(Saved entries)
* * * * *
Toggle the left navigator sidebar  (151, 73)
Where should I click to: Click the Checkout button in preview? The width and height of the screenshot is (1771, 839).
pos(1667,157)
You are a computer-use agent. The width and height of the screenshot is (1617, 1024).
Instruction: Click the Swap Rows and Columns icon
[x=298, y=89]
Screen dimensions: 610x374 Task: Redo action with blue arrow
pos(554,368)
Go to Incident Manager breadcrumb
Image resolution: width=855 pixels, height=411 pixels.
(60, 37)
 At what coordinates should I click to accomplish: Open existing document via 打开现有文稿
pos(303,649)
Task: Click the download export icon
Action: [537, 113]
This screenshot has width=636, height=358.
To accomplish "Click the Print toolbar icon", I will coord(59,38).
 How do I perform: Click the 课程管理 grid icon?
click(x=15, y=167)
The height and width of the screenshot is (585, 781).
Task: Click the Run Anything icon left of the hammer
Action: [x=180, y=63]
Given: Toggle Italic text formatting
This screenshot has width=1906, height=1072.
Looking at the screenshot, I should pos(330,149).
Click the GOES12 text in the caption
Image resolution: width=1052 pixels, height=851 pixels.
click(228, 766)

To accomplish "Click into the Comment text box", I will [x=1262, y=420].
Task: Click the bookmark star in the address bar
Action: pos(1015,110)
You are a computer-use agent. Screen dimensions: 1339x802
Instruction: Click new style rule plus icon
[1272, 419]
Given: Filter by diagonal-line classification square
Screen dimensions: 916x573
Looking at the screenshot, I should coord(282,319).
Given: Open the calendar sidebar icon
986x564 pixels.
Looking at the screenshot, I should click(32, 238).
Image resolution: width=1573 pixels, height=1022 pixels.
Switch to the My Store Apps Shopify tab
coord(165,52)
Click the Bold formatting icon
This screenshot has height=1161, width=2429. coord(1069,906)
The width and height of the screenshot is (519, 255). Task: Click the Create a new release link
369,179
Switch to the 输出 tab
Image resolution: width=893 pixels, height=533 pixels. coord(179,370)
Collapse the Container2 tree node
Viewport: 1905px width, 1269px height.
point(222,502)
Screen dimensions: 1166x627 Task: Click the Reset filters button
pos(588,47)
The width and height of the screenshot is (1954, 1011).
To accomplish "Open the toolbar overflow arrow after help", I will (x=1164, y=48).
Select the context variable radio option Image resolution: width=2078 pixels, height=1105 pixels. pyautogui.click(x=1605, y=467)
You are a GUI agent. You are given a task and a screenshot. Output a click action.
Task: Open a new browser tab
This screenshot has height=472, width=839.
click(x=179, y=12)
* * * * *
EXERCISE REQUIREMENTS: Using the entries above, give again exactly the lines from the line holding "You are a computer-use agent. The" through the line holding "Go to Incident Manager breadcrumb". Include both end lines and nothing else.

RESULT OF THIS TASK:
You are a computer-use agent. The width and height of the screenshot is (1617, 1024).
Instruction: Click the Swap Rows and Columns icon
[x=298, y=89]
Screen dimensions: 610x374 Task: Redo action with blue arrow
pos(554,368)
Go to Incident Manager breadcrumb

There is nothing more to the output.